Maybe Unicorns Aren't So Great After All

Once again, Uber has been knocked back.

Earlier this week, the Court of Justice of the European Union issued a ruling that the rideshare giant was in fact a “transport service” (as is readily apparent to anyone who has eyes and a brain) and not a mere “technology platform.”

The distinction is significant: a transport service is required to maintain minimum standards and comply with a level of regulation that a technology platform is not. It’s yet another blow to the house of cards on which Uber has built its business.

As Alison Griswold writes in Quartz: “[Uber has] made not one but many bluffs. They include: calling itself a technology platform; assuring riders that it’s safe to get into a car with a stranger; branding dynamic ‘upfront’ fares as better for consumers; classifying drivers as independent contractors rather than employees; and, perhaps most importantly, convincing many of those people that driving for Uber is a good job.”



Seen in isolation, it’s cause for a bit of schadenfreude. Seen in context, it’s indicative of a wider movement toward finally, finally setting some boundaries on the actions and impact of technology supercorporations.

It’s great to get access to cheap and fast transport -- but it’s not great for drivers to not make enough to cover the maintenance on their vehicles, or for a corporation to ignore the laws of multiple countries.

It’s great to get continual updates on what your friends and family are up to -- but it’s not great to be experimented on, or subject to political meddling by foreign actors.

It’s great to be able to rent a room in someone’s house for way less than you’d pay at a hotel -- but it’s not great for locals who can’t afford the increasing rents.

For years we’ve been acting as if companies like Google, Facebook, YouTube, Amazon, Apple, Uber, and others were an unmitigated good: You can search for anything! You can connect to anyone! You can watch whatever you want! You can buy stuff! Shiny! Cheap!

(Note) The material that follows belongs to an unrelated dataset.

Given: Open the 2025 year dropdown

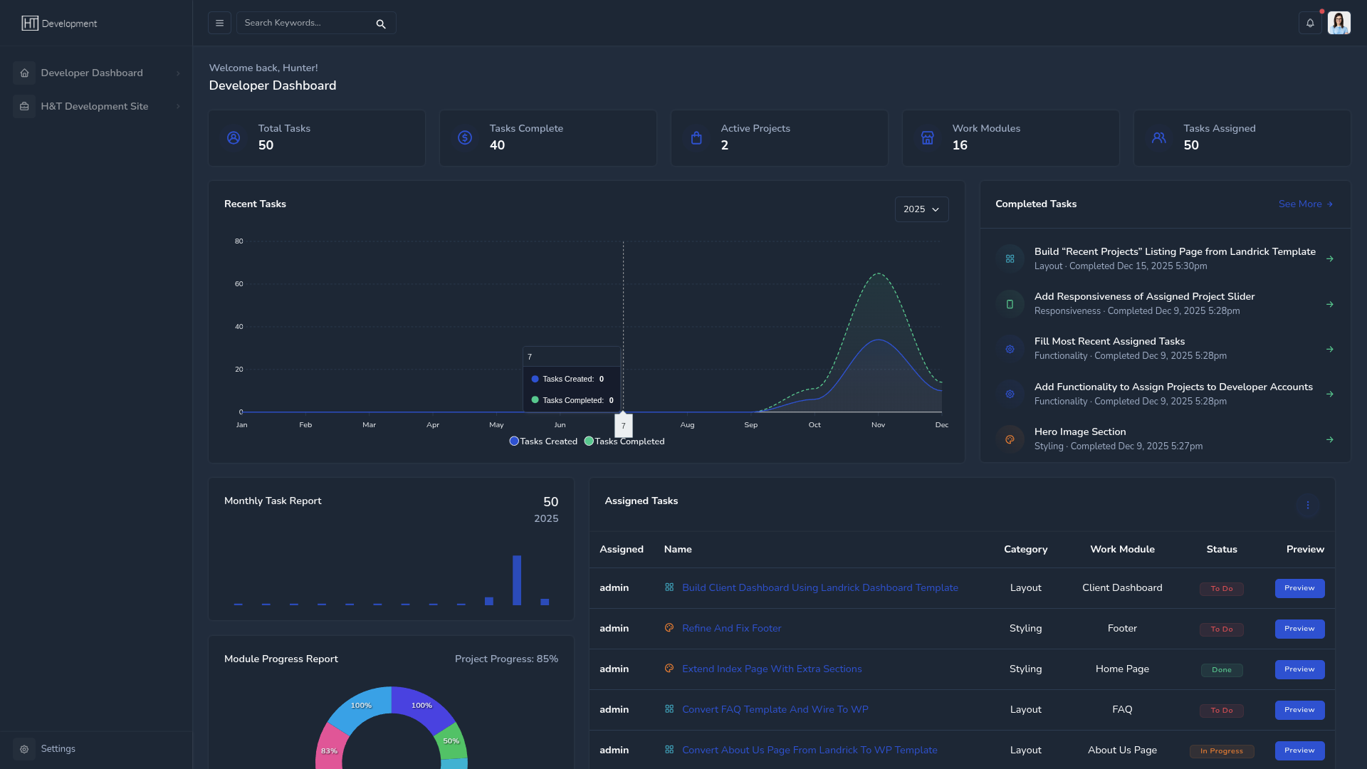Looking at the screenshot, I should (921, 209).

But we are starting to realize that these services are subject to a kind of digital version of Newton’s Third Law: For every large-scale platform, there is a significant unintended impact on the society that uses it.

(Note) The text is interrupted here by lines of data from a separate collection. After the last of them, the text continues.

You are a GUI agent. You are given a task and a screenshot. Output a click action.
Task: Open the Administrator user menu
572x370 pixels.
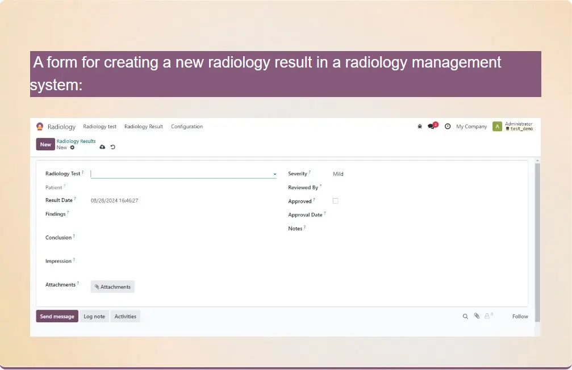coord(512,127)
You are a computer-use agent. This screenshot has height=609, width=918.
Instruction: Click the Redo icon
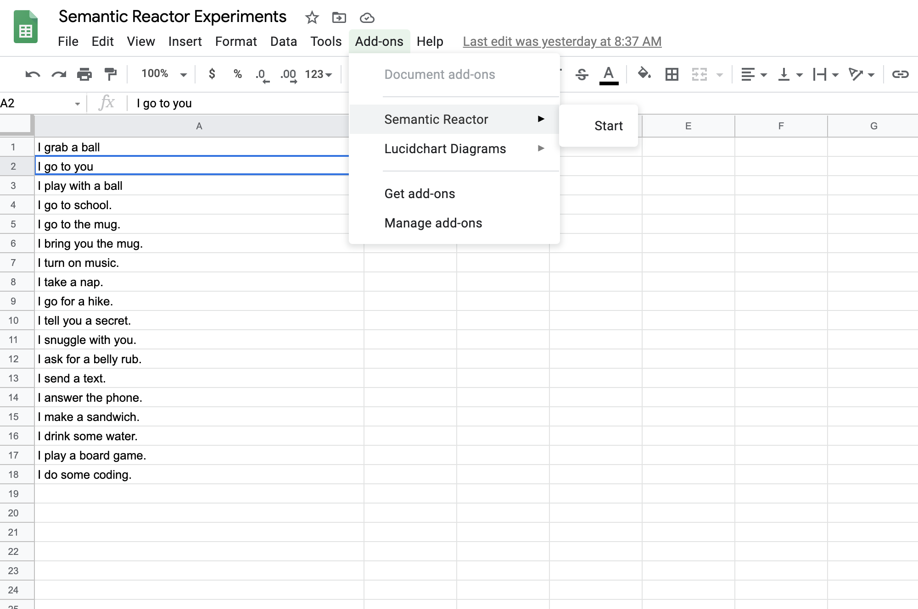59,74
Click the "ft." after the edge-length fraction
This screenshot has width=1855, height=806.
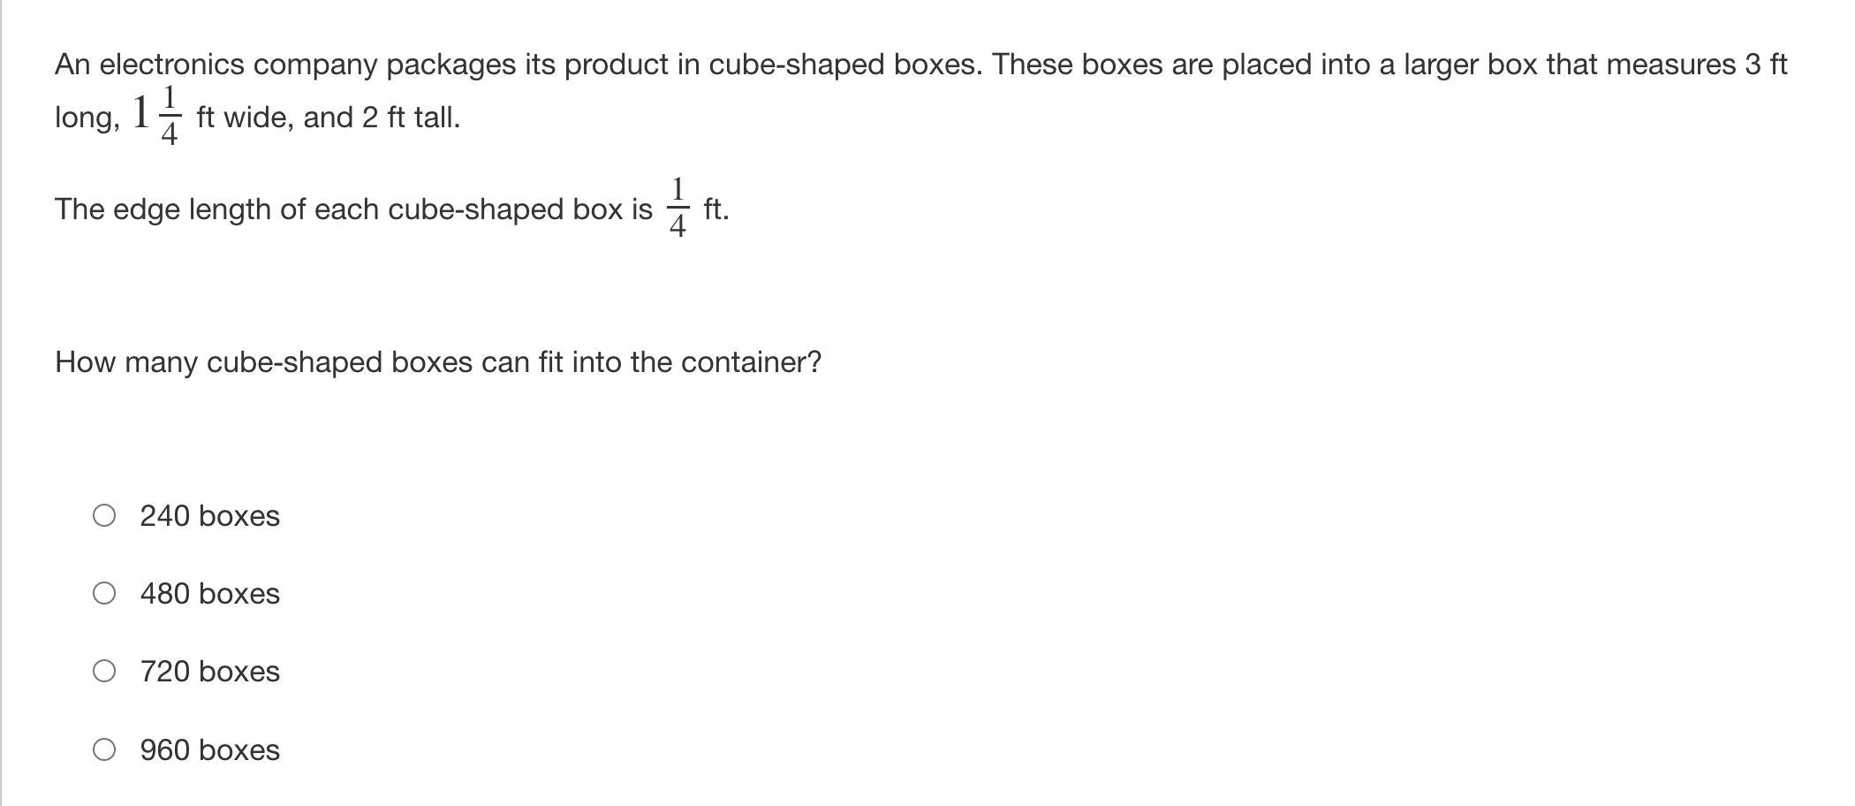click(716, 209)
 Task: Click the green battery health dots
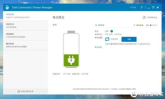coord(140,25)
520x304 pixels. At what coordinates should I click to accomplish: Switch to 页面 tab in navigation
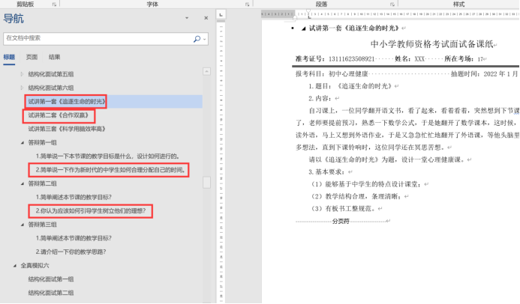click(32, 56)
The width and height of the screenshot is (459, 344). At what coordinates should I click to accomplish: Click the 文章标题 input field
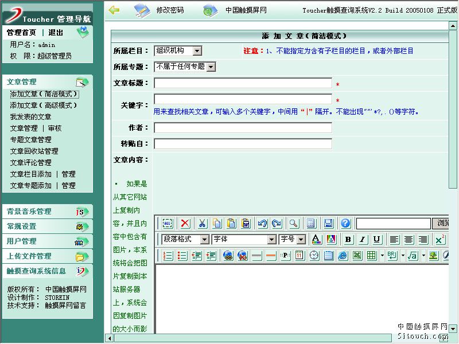click(243, 83)
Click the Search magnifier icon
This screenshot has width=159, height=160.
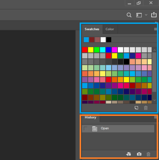click(129, 15)
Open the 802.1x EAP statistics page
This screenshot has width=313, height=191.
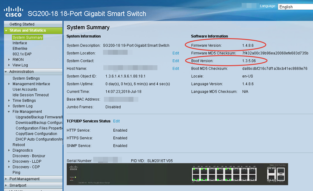tap(22, 54)
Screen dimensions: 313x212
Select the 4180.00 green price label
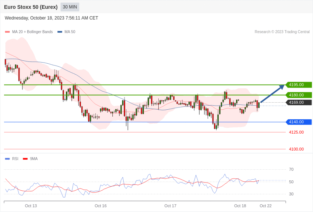(299, 95)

And we are starting to question whether that impact is worth it.

A few months ago, Facebook, Twitter and Google testified before Congress about Russian interference in the U.S. presidential election. Apple is being sued for deliberately slowing down older iPhones.

We’ve seen blatant acts of deception: from Zenefits, Theranos, Hampton Creek.

It’s no wonder WIRED’s Erin Griffith writes, “startup culture no longer feels like fodder for gentle parodies about ping pong and hoodies. It feels ugly and rotten.”

The temptation now is to go in the other direction: to denounce big tech, to reject its benefits and offerings, to call for its regulation or even potentially its dismantling.

A certain amount of this thinking is necessary. Governments must intervene where free markets have consistently failed: to ensure that large companies are not able to extort individual citizens, to ensure that workers are treated fairly and elections are free from outside influence.

But we also need to rethink the underlying paradigm: one which values growth uber alles, in which the best possible outcome is to become a unicorn: a billion-dollar beast.

We should really be aspiring to become zebras: profitable businesses that solve real, meaningful problems — and, in the process, repair existing social systems.

Tech companies aren’t inherently bad, any more than business is inherently bad. It is the outcome we aspire to -- our definition of success -- that drives our behavior. Let’s make sure our definition is a good one.